As a multibillion-dollar industry with a relatively low barrier of entry, the trucking industry consists of both giant firms and single-truck operations. A handful of large carriers each own thousands of trucks, while thousands of firms consist of one or two powered units. The industry is skewed in such a way that 1% of trucking carriers accounted for more than 59% of the total vehicle miles traveled in 2016. Studies have shown a difference in safety compliance between larger and smaller carriers, so understanding the industry’s unique makeup is beneficial for both regulators and the general public. Walton College Visiting Assistant Professor of Economics Andrew Balthrop contributes to our understanding of trucking’s extremely skewed nature in his Empirical Economics article “Gibrat’s Law in the Trucking Industry.” Balthrop proposes that a random growth process consistent with Gibrat’s law produces an industry whose firm sizes are well-approximated by Zipf’s distribution.
French engineer Robert Gibrat (1904-1980) studied the size distribution of French manufacturers and proposed a law of proportionate effect. Gibrat’s law states that a firm’s growth rate is unrelated to its size. In other words, there is no efficient scale of production. Small firms grow and decay at the same rate as large firms – and vice versa. If a fortunate firm strings together multiple growth periods, it can grow exponentially larger than most of its competitors. Balthrop finds that Gibrat’s law applies to the American trucking industry, with its handful of giant firms and thousands of dwarf firms.

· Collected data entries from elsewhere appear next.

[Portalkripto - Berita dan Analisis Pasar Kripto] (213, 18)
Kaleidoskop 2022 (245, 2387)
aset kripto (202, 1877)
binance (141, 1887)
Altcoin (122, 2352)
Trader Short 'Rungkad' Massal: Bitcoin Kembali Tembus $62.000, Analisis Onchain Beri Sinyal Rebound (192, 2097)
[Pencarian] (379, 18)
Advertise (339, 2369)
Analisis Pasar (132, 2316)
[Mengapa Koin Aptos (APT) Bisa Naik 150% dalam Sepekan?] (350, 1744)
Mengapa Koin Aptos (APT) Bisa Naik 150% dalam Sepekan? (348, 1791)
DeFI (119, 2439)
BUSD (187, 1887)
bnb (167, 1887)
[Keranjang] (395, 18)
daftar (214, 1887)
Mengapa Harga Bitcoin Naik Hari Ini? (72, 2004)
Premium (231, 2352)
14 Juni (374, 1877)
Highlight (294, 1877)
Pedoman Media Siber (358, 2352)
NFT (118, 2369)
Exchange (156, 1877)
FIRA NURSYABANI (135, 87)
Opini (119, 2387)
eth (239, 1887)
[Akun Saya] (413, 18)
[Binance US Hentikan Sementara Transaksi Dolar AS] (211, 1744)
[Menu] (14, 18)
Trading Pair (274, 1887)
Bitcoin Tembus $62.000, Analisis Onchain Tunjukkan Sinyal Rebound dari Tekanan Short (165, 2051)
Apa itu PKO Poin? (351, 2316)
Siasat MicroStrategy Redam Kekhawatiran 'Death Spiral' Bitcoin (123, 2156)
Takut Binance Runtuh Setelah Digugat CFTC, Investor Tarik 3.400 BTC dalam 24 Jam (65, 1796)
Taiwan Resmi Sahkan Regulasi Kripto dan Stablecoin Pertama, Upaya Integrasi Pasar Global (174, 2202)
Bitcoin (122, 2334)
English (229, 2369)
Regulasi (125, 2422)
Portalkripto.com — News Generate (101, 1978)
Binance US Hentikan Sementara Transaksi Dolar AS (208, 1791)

Gibrat’s law can produce a discrepancy in firm size that is best approximated using Zipf’s distribution. Zipf’s distribution is “a power law in which the probability of observing a firm of a certain size is inversely proportional to that size.” It was popularized by American linguist George Kingsley Zipf (1902-1950). He found that a relatively small number of words are used very frequently, while the vast majority are rarely used. More specifically, Zipf showed that the frequency with which any word is used is inversely proportional to its rank in the frequency table. So the second most common word is used 1/2 as often as the most common word, the third most common word is used 1/3 as often as the most common word, the 2,000th most common word is used 1/2000 as often as the most common word, and so on. Interestingly, Zipf’s distribution applies to every language. It also applies to disparate phenomena including city population rankings, corporation size, income rankings, and television viewership ratings.

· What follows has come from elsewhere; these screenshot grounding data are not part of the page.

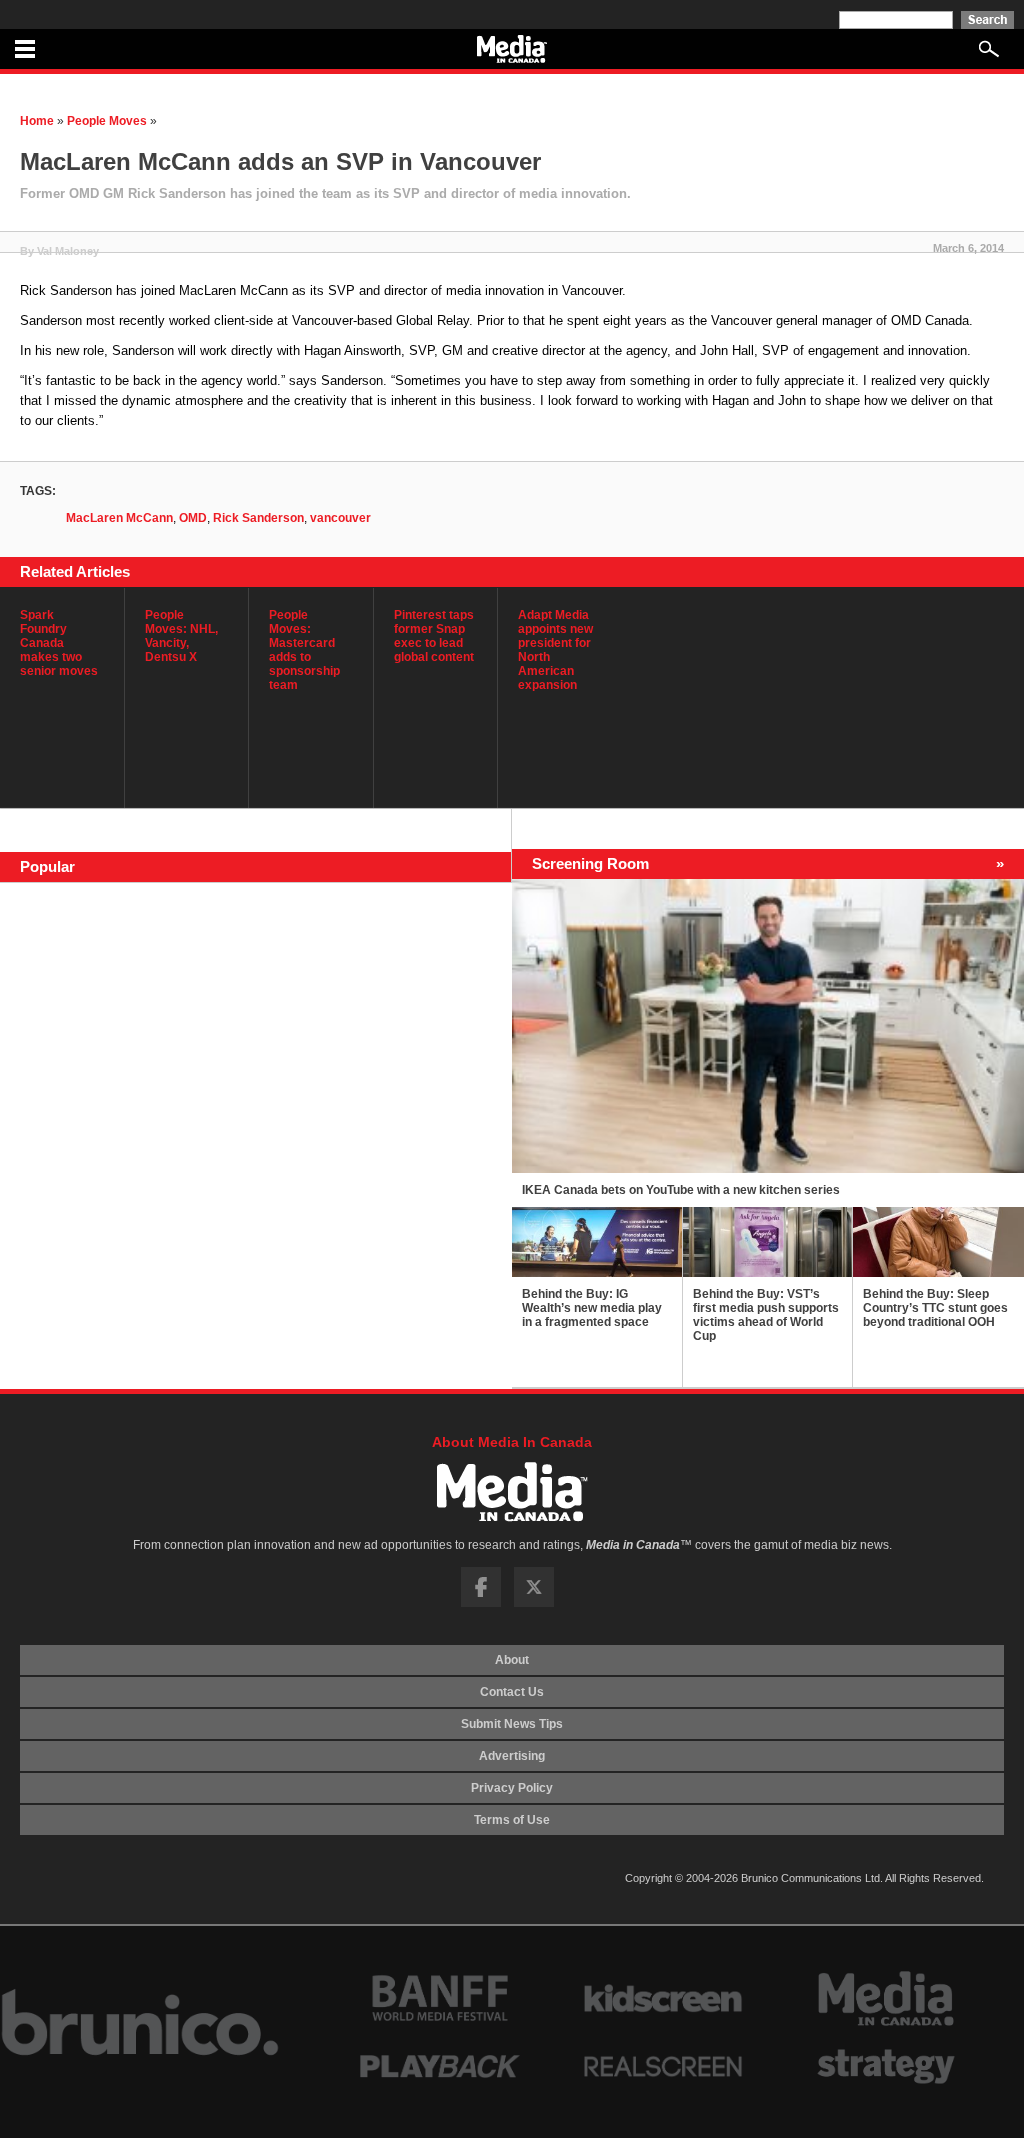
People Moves (107, 121)
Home (37, 121)
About (512, 1660)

Using 2016 Federal Motor Carrier Safety Administration statistics, Balthrop shows that Zipf’s distribution also offers a way to understand American trucking firm size (See the figure below). He finds that trucking firm size is even more skewed than other researchers have suggested. A relatively small number of firms account for most trucks and drivers on the road, but those massive firms account for a fraction of the total number of American carriers. Moreover, the distribution of firms is highly disperse, making it nearly impossible to characterize the “average” American carrier.

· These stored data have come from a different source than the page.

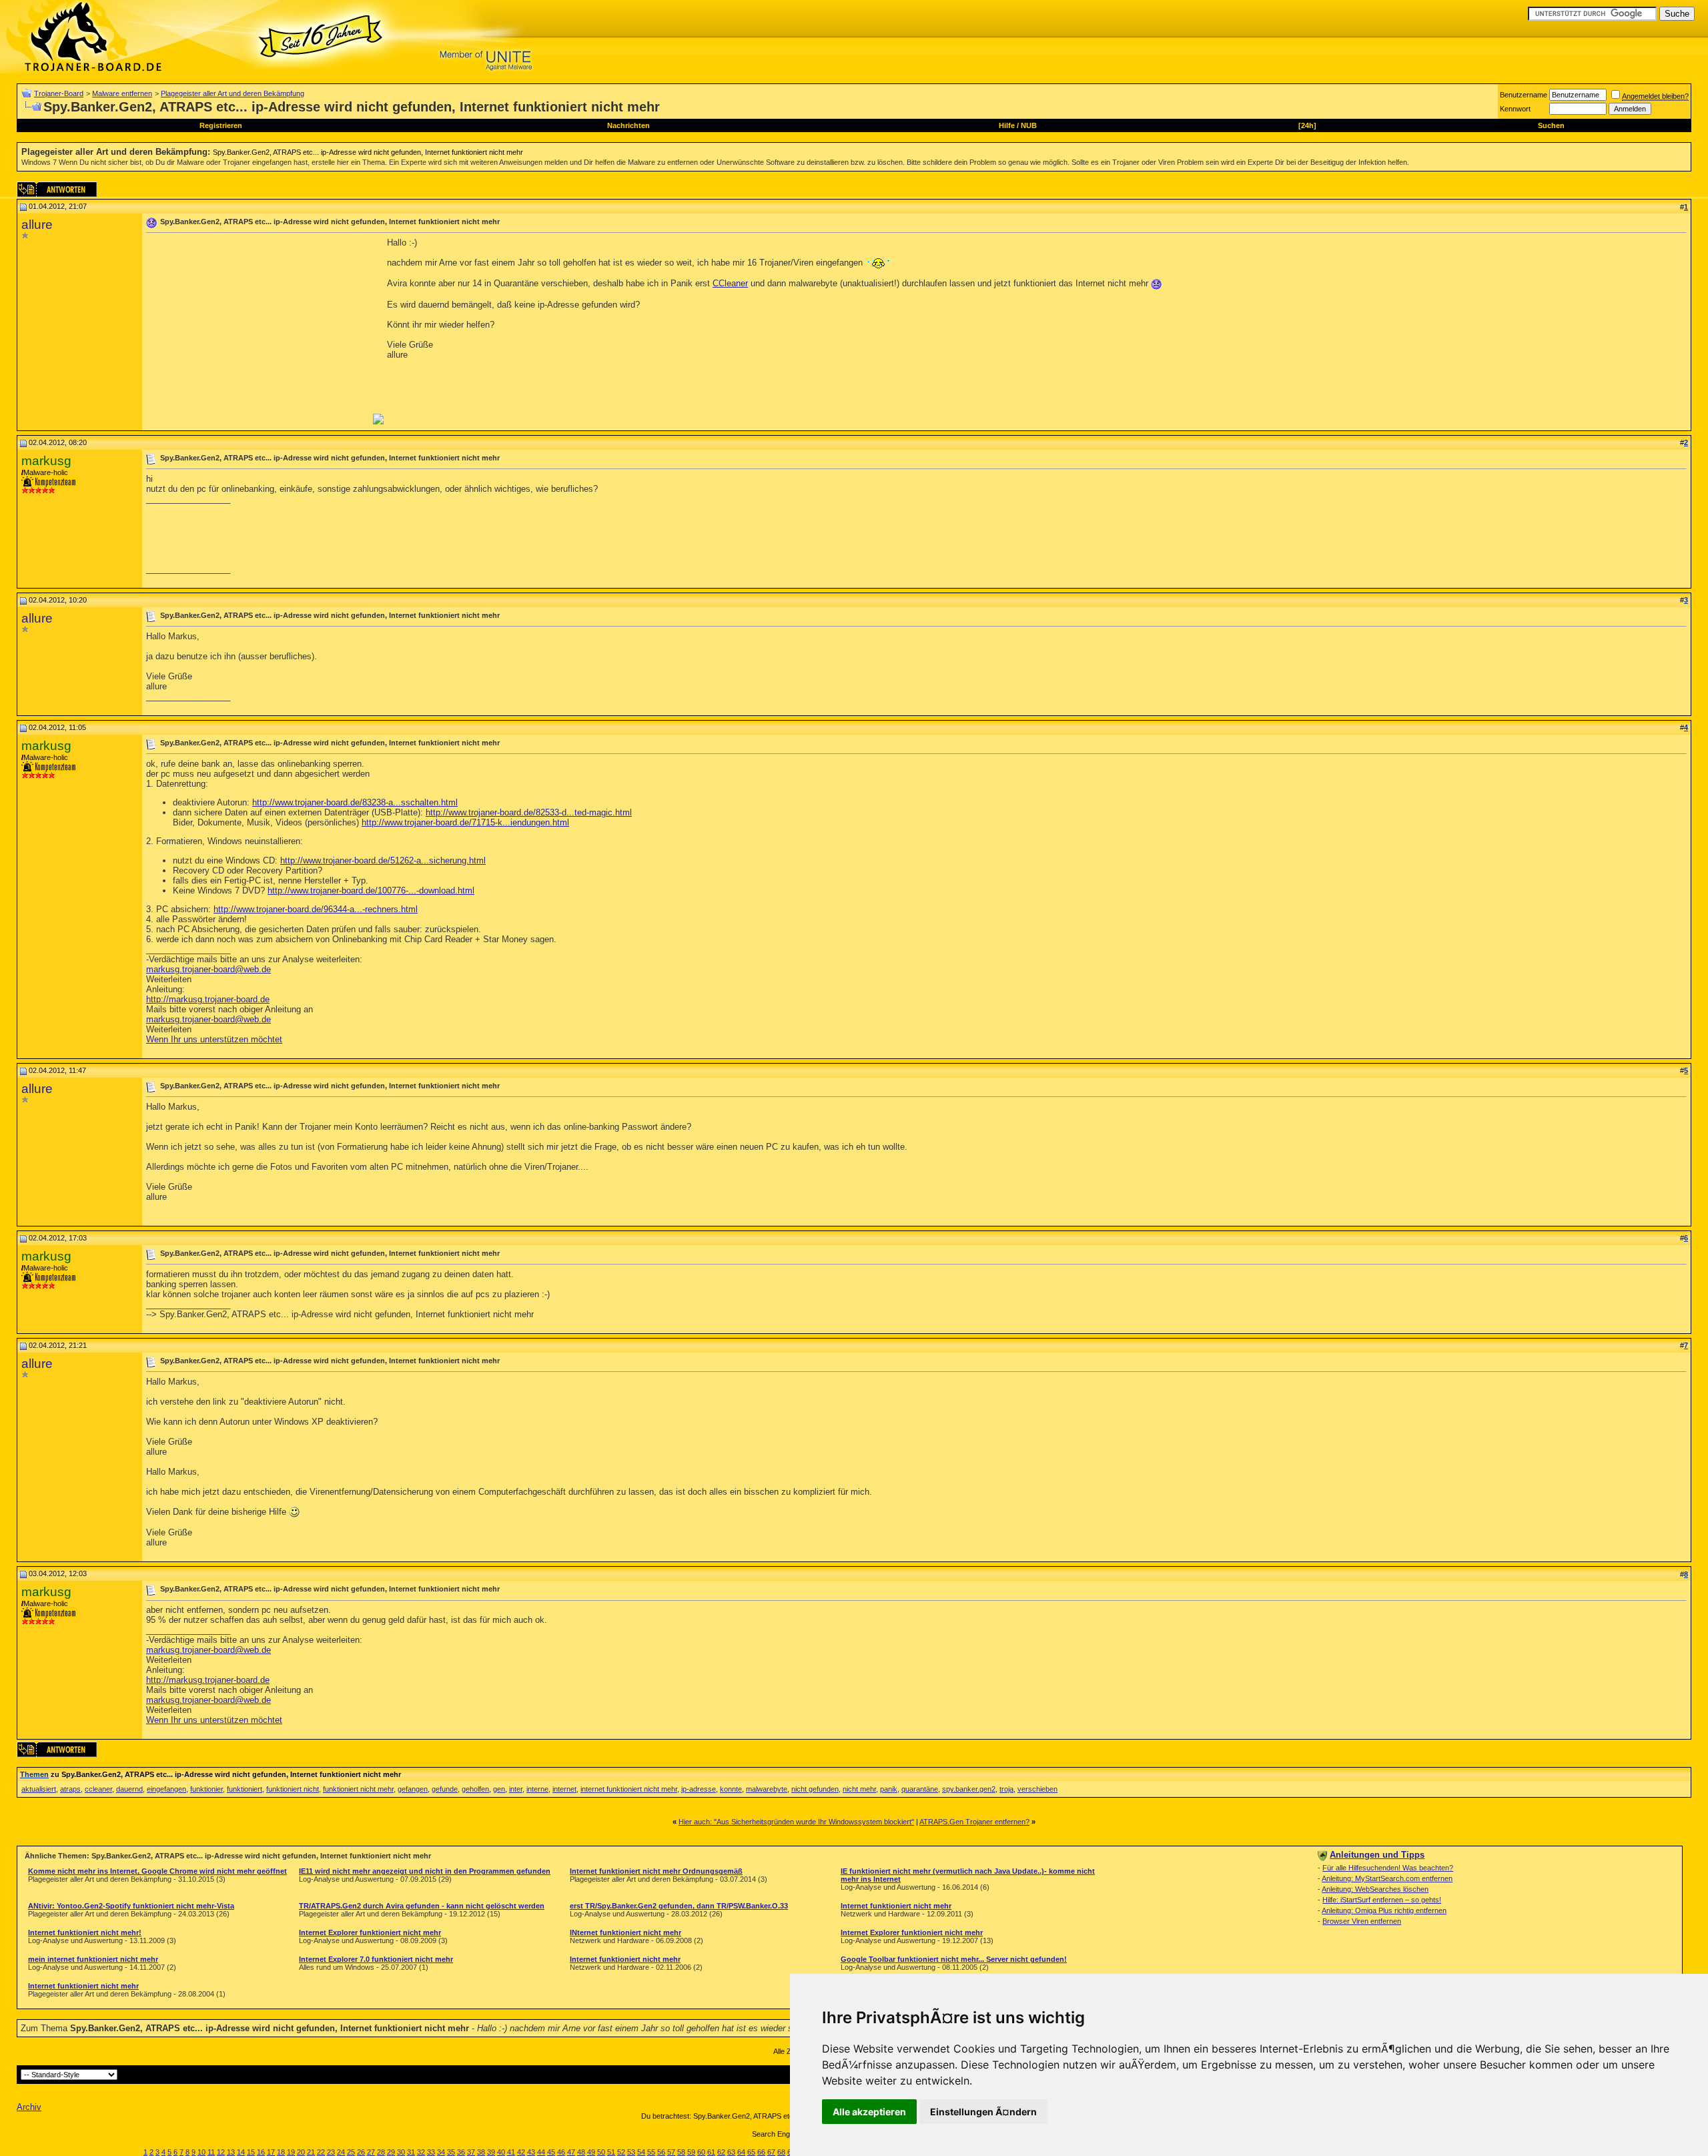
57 (671, 2152)
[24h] (1307, 125)
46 (561, 2152)
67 (771, 2152)
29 (391, 2152)
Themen (34, 1774)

Balthrop’s article has implications for both shippers and policymakers. It shows shippers the fragility inherent in the trucking industry. With so few firms accounting for most trucking capacity, a disruption in one of those firms would be much more difficult to offset than it would if carrier size were more evenly distributed. Balthrop’s study may also support regulators’ targeting of larger firms for enforcement. By assuring that relatively few large firms are following maintenance, hours-of-service, and emissions guidelines, regulators can cover the majority of the industry’s drivers and trucks.
Read the full article in Empirical Economics.
This graph depicts the probability of observing a firm of a certain size on its y-axis, while the x-axis shows carrier size as measured by number of drivers. The black circles represent data from the 2016 Federal Motor Carrier Safety Administration Census. The graph shows that while the overwhelming majority of carriers are small, the large firms are so large that they account for a significant share of driver employment – despite being much rarer than small carriers. Note that the Zipf distribution (blue line) fits the data much better than does the best-fitting distribution with an exponential tail (red line). This is partly because the Zipf distribution predicts very large firms to be much more common than does a distribution with an exponential tail.